Assignment >> Below are the records; give again exactly the line with "1564x784 pixels.", the line with "This screenshot has height=385, width=900.", and each line that lies between them, and nothing besides.

------------------------------------------------------------------------

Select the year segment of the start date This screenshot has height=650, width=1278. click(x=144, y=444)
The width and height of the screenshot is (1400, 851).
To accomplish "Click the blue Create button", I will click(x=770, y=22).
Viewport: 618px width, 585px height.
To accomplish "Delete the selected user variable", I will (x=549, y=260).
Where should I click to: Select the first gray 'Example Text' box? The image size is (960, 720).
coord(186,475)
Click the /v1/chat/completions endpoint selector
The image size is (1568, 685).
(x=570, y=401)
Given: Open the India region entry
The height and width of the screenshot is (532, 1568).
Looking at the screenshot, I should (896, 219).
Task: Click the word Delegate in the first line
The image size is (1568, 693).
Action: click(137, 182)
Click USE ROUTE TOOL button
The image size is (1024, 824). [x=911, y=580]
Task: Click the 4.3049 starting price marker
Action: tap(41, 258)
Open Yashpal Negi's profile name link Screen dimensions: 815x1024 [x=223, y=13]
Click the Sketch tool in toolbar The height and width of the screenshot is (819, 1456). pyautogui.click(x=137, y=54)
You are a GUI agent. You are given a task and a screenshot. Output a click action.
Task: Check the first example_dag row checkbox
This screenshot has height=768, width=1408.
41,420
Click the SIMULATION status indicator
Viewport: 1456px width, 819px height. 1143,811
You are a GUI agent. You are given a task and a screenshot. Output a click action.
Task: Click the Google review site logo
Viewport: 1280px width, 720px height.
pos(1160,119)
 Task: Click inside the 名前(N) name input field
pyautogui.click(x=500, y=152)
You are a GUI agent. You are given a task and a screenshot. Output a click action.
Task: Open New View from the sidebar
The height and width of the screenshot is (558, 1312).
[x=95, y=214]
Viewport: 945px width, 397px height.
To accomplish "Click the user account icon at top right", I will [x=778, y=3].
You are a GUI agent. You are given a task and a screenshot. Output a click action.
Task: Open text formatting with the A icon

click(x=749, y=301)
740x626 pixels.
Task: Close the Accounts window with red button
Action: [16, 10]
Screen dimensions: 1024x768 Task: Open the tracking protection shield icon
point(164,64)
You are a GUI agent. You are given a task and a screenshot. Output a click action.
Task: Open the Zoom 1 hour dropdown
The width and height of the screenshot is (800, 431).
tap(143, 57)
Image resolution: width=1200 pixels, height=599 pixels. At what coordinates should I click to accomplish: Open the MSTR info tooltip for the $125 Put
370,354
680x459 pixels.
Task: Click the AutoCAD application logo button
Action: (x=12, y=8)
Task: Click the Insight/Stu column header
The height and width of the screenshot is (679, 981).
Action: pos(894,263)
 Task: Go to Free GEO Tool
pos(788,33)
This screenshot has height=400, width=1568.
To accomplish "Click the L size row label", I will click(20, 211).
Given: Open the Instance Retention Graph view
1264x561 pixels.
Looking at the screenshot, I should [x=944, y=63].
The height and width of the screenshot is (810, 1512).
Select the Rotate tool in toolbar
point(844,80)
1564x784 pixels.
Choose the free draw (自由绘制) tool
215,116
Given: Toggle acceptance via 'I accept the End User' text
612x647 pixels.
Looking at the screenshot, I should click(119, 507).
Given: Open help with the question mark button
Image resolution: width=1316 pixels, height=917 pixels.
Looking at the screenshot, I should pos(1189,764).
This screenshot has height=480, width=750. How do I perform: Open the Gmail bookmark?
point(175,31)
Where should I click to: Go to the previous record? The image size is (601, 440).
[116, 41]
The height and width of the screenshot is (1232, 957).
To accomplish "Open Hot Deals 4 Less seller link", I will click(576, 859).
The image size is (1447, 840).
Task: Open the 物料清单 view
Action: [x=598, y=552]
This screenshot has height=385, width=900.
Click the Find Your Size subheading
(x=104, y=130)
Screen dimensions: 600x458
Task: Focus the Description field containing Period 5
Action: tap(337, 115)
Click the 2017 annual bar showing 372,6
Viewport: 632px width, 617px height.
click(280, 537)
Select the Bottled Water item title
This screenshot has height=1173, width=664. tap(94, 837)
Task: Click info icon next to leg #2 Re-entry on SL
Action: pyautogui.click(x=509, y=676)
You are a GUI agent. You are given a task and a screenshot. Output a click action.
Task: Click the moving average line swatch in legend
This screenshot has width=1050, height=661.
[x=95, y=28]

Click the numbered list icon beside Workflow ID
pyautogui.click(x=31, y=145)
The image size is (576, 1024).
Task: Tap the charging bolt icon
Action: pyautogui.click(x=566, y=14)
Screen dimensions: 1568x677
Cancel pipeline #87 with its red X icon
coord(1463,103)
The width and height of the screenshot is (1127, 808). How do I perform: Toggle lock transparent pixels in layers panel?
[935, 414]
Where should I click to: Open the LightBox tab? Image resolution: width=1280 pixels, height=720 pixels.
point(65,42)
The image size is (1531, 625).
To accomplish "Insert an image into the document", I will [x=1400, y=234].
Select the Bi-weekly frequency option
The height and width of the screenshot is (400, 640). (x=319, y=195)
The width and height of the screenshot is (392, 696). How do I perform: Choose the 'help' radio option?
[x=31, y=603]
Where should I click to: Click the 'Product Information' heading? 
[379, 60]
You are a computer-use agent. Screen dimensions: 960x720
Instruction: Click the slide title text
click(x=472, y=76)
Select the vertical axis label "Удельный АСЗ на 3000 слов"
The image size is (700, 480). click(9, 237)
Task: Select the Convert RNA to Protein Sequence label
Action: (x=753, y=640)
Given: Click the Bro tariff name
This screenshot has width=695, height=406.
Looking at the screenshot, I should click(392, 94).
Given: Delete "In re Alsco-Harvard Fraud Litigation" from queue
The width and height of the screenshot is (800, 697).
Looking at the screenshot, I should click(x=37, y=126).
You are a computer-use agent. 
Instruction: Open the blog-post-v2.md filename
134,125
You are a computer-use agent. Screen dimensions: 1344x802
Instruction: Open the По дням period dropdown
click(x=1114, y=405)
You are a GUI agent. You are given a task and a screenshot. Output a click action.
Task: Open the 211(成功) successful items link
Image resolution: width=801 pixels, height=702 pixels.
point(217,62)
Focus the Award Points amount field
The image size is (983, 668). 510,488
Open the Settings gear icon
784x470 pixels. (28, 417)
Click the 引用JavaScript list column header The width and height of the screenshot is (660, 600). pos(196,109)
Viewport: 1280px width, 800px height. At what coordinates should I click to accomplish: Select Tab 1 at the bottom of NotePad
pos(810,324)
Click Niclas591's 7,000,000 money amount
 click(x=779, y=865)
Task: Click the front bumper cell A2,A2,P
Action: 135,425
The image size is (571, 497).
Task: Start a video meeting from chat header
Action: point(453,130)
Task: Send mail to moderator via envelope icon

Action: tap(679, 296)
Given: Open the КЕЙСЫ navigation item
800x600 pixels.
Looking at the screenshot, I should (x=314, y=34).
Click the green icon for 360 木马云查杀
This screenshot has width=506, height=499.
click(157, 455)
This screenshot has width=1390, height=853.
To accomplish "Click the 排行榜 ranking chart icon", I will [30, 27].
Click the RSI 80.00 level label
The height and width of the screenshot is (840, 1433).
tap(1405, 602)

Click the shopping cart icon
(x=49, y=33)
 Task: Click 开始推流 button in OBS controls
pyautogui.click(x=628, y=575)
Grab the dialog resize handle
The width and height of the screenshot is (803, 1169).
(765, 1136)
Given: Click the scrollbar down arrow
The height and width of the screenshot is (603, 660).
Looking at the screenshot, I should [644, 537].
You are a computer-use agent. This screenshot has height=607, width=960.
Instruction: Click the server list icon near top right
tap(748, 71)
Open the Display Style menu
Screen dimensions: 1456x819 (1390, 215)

------------------------------------------------------------------------

Worked solution >>
1564x784 pixels.
Choose the free draw (自由绘制) tool
215,116
Given: Toggle acceptance via 'I accept the End User' text
612x647 pixels.
Looking at the screenshot, I should click(119, 507).
Given: Open help with the question mark button
Image resolution: width=1316 pixels, height=917 pixels.
Looking at the screenshot, I should pos(1189,764).
This screenshot has height=480, width=750. How do I perform: Open the Gmail bookmark?
point(175,31)
Where should I click to: Go to the previous record? The image size is (601, 440).
[116, 41]
The height and width of the screenshot is (1232, 957).
To accomplish "Open Hot Deals 4 Less seller link", I will click(576, 859).
The image size is (1447, 840).
Task: Open the 物料清单 view
Action: [x=598, y=552]
This screenshot has height=385, width=900.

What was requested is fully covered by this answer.